| AIM OF THE EXERCISE |
Present every one of the records below as a numbered list, leaving out any blank lines.

| SUPPLIED MATERIAL |
[START]

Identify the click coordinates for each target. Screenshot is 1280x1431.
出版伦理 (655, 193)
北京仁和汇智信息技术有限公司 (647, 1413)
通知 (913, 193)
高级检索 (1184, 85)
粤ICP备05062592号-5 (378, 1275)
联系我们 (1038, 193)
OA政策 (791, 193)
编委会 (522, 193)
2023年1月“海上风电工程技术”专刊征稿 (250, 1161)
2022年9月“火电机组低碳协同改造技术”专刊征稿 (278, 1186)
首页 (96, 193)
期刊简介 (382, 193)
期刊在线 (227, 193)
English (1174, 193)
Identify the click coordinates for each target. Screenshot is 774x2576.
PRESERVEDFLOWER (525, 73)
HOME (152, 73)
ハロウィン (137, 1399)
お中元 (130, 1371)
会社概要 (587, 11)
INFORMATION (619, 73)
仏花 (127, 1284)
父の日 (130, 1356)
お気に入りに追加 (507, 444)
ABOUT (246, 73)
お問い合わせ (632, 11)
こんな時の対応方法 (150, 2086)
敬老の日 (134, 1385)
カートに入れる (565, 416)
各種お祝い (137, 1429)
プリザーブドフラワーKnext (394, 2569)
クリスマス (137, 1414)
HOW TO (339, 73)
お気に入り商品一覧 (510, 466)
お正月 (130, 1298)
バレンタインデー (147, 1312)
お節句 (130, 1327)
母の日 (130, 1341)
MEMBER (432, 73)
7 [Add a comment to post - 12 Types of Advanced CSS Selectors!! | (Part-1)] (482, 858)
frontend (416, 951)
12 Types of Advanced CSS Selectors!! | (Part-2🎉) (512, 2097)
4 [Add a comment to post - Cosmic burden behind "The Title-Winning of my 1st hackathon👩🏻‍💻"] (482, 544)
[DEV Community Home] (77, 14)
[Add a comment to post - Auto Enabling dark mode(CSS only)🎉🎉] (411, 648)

[END]

| CORRECT OUTPUT |
1. Identify the click coordinates for each target. Screenshot is 1280x1431.
2. 出版伦理 (655, 193)
3. 北京仁和汇智信息技术有限公司 (647, 1413)
4. 通知 (913, 193)
5. 高级检索 (1184, 85)
6. 粤ICP备05062592号-5 (378, 1275)
7. 联系我们 (1038, 193)
8. OA政策 (791, 193)
9. 编委会 (522, 193)
10. 2023年1月“海上风电工程技术”专刊征稿 (250, 1161)
11. 2022年9月“火电机组低碳协同改造技术”专刊征稿 (278, 1186)
12. 首页 (96, 193)
13. 期刊简介 (382, 193)
14. 期刊在线 (227, 193)
15. English (1174, 193)
16. Identify the click coordinates for each target. Screenshot is 774x2576.
17. PRESERVEDFLOWER (525, 73)
18. HOME (152, 73)
19. ハロウィン (137, 1399)
20. お中元 (130, 1371)
21. 会社概要 (587, 11)
22. INFORMATION (619, 73)
23. 仏花 (127, 1284)
24. 父の日 (130, 1356)
25. お気に入りに追加 (507, 444)
26. ABOUT (246, 73)
27. お問い合わせ (632, 11)
28. こんな時の対応方法 (150, 2086)
29. 敬老の日 (134, 1385)
30. カートに入れる (565, 416)
31. 各種お祝い (137, 1429)
32. プリザーブドフラワーKnext (394, 2569)
33. クリスマス (137, 1414)
34. HOW TO (339, 73)
35. お気に入り商品一覧 (510, 466)
36. お正月 (130, 1298)
37. バレンタインデー (147, 1312)
38. お節句 (130, 1327)
39. 母の日 (130, 1341)
40. MEMBER (432, 73)
41. 7 [Add a comment to post - 12 Types of Advanced CSS Selectors!! | (Part-1)] (482, 858)
42. frontend (416, 951)
43. 12 Types of Advanced CSS Selectors!! | (Part-2🎉) (512, 2097)
44. 4 [Add a comment to post - Cosmic burden behind "The Title-Winning of my 1st hackathon👩🏻‍💻"] (482, 544)
45. [DEV Community Home] (77, 14)
46. [Add a comment to post - Auto Enabling dark mode(CSS only)🎉🎉] (411, 648)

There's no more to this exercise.